Records from a dataset:
************

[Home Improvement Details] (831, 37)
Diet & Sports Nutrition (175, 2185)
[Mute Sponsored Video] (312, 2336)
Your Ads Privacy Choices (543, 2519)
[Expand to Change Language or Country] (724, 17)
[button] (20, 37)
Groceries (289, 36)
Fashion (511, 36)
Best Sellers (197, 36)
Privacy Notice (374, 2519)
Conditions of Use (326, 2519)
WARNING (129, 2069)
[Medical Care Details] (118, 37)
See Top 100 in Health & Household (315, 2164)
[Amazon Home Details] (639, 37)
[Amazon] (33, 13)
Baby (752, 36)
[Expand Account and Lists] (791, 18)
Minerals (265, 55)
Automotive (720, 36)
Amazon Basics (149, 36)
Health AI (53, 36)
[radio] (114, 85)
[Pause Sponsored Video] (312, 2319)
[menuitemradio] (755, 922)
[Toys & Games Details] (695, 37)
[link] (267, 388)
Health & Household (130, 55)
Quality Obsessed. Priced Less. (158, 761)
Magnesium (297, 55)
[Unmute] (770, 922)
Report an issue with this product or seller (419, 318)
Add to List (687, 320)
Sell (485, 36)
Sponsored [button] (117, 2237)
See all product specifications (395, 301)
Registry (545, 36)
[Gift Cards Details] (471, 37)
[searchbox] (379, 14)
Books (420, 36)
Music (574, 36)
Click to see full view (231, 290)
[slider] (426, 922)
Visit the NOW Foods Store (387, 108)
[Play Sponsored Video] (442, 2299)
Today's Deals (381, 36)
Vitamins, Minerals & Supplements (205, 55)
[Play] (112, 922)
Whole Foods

************

■ **Exercise directions**
Write the "[Gift Cards Details] (471, 37)" line and all later lines exactly. Stop at the end of the data.

■ **Reply to the task**
[Gift Cards Details] (471, 37)
[searchbox] (379, 14)
Books (420, 36)
Music (574, 36)
Click to see full view (231, 290)
[slider] (426, 922)
Visit the NOW Foods Store (387, 108)
[Play Sponsored Video] (442, 2299)
Today's Deals (381, 36)
Vitamins, Minerals & Supplements (205, 55)
[Play] (112, 922)
Whole Foods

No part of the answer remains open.